After the 2005 season, the "FUBB" announced that Uruguayan police had become considered an important ally in order to prevent violence among fans during or after professional basketball games in Uruguay.

== Presidents ==
A list of presidents of the Uruguayan Basketball Federation:

| Period | Name |
|---|---|
| 1915 | Federico Crocker |
| 1916 | Orestes Volpe |
| 1917 | José Pigni |
| 1918 | José Rodríguez Pacios |
| 1919 | Héctor Danero |
| 1922 | Juan Lagomarsino |
| 1930 | Pablo Luis Perazzo |
| 1934 | Carlos Rivieri Podestá |
| 1937 | Héctor Paysse Reyes |
| 1938 | Raúl Blengio Salvo |
| 1939 | José Martinelli Gómez |
| 1940 | Hugo Méndez Schiaffino |
| 1942 | Ruano Fournier |
| 1946 | Juan Aldo Siccardi |
| 1948 | Hugo Méndez Schiaffino |
| 1950 | Francisco Figueroa Serantes |
| 1951 | José Chávez Miranda |
| 1952 | Francisco Figueroa Serantes |
| 1955 | Pablo Pesce Barceló |
| 1957 | Washington Fradiletti |
| 1960 | Justo J. Orozco |
| 1964 | Omar Freire |
| 1965 | Alberto Casal |
| 1966 | Alberto Rossello |
| 1981 | Federico Slinger |
| 1997 | Ernesto Pereyra |
| 1998 | Germán Paz |
| 2002 | Luis A. Castillo |
| 2016 | Ricardo Vairo (current president) |

== Tournaments organized ==

=== Uruguayan Basketball League ===

The professional era Liga Uruguaya de Básquetbol (LUB; Uruguayan Basketball League) competition began in 2003.

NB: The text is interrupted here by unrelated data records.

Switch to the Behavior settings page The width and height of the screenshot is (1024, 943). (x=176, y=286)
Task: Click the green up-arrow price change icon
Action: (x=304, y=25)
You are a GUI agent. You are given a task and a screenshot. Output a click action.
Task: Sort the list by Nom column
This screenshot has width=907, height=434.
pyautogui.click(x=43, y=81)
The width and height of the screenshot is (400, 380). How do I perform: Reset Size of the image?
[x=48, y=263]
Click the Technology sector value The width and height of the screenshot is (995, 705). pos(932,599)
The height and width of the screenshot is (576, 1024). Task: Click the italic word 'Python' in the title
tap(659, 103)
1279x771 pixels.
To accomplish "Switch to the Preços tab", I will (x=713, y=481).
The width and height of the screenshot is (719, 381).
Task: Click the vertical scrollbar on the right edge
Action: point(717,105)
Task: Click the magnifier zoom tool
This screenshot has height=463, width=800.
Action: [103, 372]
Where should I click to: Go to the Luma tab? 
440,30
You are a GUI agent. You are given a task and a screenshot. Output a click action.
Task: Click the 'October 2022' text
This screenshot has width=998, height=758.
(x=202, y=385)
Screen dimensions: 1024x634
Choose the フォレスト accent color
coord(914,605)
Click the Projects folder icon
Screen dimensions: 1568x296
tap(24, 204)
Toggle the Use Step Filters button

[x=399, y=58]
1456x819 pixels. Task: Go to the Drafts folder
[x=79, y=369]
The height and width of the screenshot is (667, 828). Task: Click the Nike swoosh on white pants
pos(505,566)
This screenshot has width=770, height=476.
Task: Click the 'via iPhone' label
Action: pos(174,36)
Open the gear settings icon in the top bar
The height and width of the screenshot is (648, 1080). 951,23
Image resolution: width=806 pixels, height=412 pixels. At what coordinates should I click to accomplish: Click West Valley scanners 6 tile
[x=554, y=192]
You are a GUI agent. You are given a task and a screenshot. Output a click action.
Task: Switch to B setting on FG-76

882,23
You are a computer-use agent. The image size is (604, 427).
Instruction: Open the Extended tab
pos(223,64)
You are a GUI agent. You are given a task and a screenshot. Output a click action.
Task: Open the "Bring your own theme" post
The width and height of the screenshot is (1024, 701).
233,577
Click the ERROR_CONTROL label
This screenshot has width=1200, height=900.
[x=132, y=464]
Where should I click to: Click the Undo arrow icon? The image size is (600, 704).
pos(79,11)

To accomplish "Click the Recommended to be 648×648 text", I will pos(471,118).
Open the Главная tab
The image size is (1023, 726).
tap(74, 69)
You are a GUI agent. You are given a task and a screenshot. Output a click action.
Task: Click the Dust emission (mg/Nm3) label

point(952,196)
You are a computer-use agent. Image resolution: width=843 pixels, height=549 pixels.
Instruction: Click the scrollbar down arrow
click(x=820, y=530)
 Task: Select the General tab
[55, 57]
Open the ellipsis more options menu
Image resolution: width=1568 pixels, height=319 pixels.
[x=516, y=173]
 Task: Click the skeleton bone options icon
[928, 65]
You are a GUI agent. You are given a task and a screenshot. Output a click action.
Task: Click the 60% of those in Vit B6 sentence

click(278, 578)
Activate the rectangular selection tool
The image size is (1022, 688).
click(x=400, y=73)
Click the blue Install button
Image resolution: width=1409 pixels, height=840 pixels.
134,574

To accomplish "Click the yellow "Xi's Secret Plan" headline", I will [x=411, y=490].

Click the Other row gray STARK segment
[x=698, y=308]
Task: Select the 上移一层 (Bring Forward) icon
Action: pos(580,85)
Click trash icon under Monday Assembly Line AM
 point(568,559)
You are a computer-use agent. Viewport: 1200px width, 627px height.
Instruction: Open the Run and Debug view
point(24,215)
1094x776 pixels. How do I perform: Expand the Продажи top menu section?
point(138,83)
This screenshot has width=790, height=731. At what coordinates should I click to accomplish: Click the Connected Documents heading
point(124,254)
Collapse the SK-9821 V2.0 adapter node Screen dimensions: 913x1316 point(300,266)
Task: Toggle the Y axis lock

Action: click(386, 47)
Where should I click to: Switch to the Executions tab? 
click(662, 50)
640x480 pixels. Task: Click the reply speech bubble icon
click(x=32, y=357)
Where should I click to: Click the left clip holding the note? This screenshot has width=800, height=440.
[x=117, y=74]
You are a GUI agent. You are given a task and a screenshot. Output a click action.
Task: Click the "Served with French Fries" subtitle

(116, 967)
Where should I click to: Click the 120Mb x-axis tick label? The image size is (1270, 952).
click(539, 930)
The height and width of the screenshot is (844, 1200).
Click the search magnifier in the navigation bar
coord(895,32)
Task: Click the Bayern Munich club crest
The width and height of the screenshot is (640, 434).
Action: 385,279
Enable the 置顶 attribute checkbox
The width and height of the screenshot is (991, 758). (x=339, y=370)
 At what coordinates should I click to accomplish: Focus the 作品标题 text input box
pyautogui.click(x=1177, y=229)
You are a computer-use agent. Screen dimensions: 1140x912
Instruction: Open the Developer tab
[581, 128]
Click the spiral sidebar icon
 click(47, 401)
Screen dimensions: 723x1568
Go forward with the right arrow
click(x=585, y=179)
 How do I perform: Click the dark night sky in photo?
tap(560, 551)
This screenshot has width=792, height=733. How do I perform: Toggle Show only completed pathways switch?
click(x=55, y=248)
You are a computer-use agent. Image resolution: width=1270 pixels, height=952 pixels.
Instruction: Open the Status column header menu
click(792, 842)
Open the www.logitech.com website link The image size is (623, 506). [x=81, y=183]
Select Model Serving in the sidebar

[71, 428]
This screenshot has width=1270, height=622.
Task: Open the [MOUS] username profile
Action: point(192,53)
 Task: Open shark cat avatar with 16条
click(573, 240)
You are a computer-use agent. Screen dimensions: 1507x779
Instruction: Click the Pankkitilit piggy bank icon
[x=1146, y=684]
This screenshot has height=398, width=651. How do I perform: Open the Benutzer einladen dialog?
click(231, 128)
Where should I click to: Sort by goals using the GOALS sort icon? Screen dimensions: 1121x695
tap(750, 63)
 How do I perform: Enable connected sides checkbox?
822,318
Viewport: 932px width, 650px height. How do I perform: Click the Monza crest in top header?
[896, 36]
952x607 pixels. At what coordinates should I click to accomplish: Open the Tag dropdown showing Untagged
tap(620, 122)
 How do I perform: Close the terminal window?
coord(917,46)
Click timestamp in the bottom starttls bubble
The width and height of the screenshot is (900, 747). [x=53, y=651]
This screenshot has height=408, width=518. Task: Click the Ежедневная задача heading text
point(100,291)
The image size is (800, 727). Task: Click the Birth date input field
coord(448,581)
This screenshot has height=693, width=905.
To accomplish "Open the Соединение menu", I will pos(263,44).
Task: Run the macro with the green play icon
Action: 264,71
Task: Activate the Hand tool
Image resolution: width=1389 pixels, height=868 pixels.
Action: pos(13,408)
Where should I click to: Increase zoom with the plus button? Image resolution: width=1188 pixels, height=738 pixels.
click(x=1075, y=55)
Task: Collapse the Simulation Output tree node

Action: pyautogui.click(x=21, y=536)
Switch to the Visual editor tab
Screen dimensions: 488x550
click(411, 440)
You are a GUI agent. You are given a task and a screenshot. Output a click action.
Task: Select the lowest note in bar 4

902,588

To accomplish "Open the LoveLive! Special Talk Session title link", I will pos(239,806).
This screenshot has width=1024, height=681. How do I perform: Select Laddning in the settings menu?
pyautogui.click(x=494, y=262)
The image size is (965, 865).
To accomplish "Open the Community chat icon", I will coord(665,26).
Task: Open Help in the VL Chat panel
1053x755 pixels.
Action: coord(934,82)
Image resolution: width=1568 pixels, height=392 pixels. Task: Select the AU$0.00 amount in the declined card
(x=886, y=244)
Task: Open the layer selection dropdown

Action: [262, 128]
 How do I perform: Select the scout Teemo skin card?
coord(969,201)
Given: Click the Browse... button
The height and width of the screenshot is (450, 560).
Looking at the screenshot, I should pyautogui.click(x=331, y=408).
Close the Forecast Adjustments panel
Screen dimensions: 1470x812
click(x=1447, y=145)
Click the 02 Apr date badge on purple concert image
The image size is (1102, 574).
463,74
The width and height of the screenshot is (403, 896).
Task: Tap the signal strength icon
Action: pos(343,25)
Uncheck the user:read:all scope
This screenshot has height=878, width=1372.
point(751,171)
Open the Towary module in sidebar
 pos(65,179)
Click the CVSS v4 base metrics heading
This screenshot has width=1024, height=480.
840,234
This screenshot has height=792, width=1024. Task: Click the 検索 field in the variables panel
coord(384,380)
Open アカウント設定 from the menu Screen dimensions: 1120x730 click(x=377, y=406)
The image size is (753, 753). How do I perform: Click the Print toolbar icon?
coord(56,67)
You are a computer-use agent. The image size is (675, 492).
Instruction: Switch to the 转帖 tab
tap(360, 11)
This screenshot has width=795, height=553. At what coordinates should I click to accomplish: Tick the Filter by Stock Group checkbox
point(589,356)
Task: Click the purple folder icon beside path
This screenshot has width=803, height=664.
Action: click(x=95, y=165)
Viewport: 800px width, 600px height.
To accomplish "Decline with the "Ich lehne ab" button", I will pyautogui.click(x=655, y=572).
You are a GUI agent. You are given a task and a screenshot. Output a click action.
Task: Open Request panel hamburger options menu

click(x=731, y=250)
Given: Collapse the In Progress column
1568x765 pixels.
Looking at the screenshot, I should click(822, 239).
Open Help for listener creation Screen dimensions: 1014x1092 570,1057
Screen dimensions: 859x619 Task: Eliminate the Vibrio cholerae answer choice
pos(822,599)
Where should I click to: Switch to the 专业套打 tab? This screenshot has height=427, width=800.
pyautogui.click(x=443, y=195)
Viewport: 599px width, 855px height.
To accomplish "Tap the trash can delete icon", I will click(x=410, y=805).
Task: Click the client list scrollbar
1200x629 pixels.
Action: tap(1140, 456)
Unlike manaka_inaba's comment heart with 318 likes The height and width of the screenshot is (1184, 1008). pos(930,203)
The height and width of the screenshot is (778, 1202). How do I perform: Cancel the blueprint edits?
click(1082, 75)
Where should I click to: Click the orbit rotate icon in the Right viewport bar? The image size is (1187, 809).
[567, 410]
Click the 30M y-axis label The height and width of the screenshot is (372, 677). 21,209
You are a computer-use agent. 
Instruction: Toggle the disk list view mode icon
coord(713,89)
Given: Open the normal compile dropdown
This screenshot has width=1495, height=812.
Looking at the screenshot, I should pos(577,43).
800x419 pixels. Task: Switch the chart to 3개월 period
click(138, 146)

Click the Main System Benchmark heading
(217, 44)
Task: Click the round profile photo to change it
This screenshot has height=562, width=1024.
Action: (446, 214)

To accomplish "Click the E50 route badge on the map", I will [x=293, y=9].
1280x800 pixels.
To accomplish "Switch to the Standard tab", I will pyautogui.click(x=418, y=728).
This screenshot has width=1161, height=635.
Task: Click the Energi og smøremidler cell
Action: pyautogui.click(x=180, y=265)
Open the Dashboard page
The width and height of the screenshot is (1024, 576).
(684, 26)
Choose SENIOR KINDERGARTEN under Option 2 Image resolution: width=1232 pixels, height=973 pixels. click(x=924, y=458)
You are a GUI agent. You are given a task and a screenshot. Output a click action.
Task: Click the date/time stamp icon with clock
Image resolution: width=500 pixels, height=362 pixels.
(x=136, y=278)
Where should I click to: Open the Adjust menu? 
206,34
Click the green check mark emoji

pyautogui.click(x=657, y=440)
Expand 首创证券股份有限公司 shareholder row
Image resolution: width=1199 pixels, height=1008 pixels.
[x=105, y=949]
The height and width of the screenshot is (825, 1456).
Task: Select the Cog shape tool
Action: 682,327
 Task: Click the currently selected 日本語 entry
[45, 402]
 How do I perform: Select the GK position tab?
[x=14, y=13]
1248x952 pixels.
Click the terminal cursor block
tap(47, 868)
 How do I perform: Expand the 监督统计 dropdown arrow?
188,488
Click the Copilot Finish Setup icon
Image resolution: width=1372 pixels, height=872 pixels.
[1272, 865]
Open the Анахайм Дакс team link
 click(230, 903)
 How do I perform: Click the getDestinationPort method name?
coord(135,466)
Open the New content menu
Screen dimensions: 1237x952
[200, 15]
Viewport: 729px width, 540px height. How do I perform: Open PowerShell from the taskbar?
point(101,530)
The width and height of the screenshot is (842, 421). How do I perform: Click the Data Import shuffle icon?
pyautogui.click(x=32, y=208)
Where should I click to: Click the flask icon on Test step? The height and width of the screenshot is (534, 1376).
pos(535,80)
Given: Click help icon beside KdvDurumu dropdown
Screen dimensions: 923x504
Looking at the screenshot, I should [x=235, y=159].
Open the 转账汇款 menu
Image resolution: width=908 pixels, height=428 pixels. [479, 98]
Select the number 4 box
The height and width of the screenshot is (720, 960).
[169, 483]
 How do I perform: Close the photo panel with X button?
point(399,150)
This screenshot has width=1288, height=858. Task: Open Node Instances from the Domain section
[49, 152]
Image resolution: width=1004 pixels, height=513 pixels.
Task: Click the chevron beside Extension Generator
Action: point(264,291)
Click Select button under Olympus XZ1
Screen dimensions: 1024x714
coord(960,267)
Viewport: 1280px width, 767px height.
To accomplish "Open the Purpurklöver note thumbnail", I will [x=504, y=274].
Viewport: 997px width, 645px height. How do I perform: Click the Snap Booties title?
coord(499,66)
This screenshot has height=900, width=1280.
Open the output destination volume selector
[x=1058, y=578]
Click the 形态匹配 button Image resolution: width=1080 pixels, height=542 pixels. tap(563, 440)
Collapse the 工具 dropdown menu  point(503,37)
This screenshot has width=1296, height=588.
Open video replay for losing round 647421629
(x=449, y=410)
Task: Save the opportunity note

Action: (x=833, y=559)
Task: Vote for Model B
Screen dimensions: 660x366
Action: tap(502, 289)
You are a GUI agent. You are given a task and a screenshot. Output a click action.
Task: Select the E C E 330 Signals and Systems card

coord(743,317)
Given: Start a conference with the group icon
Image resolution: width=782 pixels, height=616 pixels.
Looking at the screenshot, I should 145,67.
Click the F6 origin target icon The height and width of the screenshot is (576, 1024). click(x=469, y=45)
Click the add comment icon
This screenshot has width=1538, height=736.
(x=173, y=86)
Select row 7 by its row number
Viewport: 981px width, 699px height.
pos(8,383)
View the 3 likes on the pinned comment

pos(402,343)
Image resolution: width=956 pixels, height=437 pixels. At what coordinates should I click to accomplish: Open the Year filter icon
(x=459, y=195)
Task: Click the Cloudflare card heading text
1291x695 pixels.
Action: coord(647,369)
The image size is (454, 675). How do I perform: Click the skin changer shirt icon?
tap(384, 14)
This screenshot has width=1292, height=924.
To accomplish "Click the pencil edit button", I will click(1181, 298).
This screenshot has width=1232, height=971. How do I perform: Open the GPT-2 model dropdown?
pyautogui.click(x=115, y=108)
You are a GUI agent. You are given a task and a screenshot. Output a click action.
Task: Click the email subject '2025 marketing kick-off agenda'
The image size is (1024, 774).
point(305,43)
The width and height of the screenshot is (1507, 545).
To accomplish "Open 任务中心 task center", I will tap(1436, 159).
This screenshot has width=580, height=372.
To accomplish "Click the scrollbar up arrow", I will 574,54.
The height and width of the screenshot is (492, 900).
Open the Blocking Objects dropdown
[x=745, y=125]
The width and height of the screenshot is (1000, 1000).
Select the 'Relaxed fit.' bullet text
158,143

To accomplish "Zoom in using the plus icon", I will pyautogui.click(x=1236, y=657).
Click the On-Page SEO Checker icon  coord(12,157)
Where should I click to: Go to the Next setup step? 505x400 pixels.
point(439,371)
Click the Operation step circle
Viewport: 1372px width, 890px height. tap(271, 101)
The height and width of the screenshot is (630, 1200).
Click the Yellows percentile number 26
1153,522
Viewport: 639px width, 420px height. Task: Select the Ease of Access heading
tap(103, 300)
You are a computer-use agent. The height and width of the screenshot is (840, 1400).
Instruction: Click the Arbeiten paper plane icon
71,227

=== Torneo Metropolitano ===
A list of Federación Torneo Metropolitano teams (2018):

- Bohemios
- Unión Atlética
- Tabaré
- Capitol
- Auriblanco
- Larrañaga
- Olivol Mundial
- Colón
- Stockolmo
- Miramar

=== Third division teams (DTA – Divisional Tercera de Ascenso) ===
A list of Federacion Uruguaya de Basketball Tercera de Ascenso (3rd division) teams (2018):

- Marne
- Yale
- Reducto
- Capurro
- Montevideo
- Peñarol
- Danubio Fútbol Club
- San Telmo Rápido Sport
- Urupan
- Albatros
- Deportivo Paysandú

=== Other teams (2018) ===
- Cutcsa
- Cader
- Romis
- Romis Nelimar
- Guruyú Waston
- Anastasia
- Juventus
- Paysandú Wanderers
- Allavena
- Pelotaris
- Universitario
- Flores BBC
- Lagomar
- Lavalleja
- Maldonado
- Plaza NH
- Remeros

== Uruguayan Federal Basketball Championship ==

The Campeonato Uruguayo Federal de Básquetbol (Uruguayan Federal Basketball Championship) was founded in 1915, making it among the oldest basketball competitions on the South American continent. Until the Uruguayan Basketball League was created in 2003, the Montevideo clubs were playing in the Uruguayan Federal Basketball Championship, while the rest of the country's clubs played in regional tournaments. The Uruguayan basketball championships were only local, and no competition brought all of the clubs in the country together.